Charles Rice-González
Charles Rice-González, born in Puerto Rico and reared in the Bronx, is a writer, long-time LGBTQ activist, and co-founder of BAAD! His novel, Chulito, received recognition from the American Library Association and the National Book Critics Circle. He has edited and been featured in nearly a dozen volumes and has received numerous awards for his writing and activism, including the Lambda Literary Foundation's Dr. Betty Berzon Emerging Writer Award, an award from the New York City Council, the Men(cion) Award from 100 Hispanic Women, a Gay City News Impact Award, and a Lannan Foundation Fellowship. He is an Asst. Professor at Hostos Community College – CUNY where he teaches in the English Department.
Ramón H. Rivera-Servera
Ramón H. Rivera-Servera is Dean Designate at the College of Fine Arts at The University of Texas at Austin, where he researches 20th and 21st Century performance in North America and the Caribbean with special emphasis on race, ethnicity, gender, and sexuality.
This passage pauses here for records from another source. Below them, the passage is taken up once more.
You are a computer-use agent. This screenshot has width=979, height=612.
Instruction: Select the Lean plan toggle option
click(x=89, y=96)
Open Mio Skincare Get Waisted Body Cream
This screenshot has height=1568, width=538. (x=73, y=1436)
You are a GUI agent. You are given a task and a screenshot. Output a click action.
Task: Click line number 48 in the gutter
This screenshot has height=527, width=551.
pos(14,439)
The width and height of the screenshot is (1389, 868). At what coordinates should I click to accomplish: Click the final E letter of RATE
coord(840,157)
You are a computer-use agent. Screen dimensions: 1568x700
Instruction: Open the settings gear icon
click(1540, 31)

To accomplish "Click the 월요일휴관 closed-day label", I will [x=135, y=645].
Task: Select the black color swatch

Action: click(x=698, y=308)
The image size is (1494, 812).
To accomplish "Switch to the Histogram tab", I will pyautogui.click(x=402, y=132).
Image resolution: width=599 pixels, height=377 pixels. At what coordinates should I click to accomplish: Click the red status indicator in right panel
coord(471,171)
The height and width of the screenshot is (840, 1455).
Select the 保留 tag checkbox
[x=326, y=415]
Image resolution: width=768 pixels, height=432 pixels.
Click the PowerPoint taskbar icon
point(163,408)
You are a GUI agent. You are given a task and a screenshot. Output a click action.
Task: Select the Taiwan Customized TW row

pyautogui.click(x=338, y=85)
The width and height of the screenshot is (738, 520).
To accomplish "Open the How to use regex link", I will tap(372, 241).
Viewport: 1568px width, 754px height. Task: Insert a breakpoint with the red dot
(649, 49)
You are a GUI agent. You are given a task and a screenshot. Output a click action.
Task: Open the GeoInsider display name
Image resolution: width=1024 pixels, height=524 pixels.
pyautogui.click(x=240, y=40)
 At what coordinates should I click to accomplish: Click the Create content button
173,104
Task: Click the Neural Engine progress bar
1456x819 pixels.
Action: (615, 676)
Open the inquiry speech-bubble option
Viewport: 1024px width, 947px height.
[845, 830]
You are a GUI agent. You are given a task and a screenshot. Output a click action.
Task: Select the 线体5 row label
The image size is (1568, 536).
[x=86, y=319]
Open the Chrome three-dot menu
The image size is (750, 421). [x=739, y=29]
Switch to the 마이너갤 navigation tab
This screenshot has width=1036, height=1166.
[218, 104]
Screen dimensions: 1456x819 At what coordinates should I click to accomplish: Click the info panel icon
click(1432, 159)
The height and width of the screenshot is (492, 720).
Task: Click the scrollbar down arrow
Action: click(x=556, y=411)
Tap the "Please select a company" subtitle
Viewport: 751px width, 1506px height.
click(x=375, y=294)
He is author of Performing Queer Latinidad: Dance, Sexuality, Politics (University of Michigan Press, 2012), a study of the role performance played in the development of Latina/o queer publics in the United States from the mid-1990s to the early 2000s. He is currently completing a book manuscript, Reggaetón’s Queer Turn: Sexuality, Abstraction, and Contemporary Art in the Circum-Caribbean, which pursues feminist and queer uptakes of the popular music and dance cultures of reggaetón in circum-Caribbean contemporary art to theorize the role of black aesthetics in the sexual cultural politics of the Spanish speaking Caribbean and its diaspora.
Rhina Valentin
Rhina Valentin is a Native New Yorker Afro-Boricuan embracing her Black, Indigenous, and European ancestry, as well as a leading figure in New York City’s entertainment industry. She’s a mother, comedienne, producer, director, writer and dancer. As an award-winning artist and performer, Rhina has captured audiences with her humor while discussing adversity with honesty, representing the values of working-class women-of-color. Accolades she has received include the All Inclusive Change Maker Award, a 25 Bronx Influential Women Award, a Woman of Today Award, and a Change Agent Award from Color Magazine. This year, she was named the Creative New Yorker for New York by the Citizens' Committee for NYC. She has been featured on national television, including HBO and nationally syndicated commercials. Since 2006, she has hosted the popular Open Friday talk show on BronxNet TV.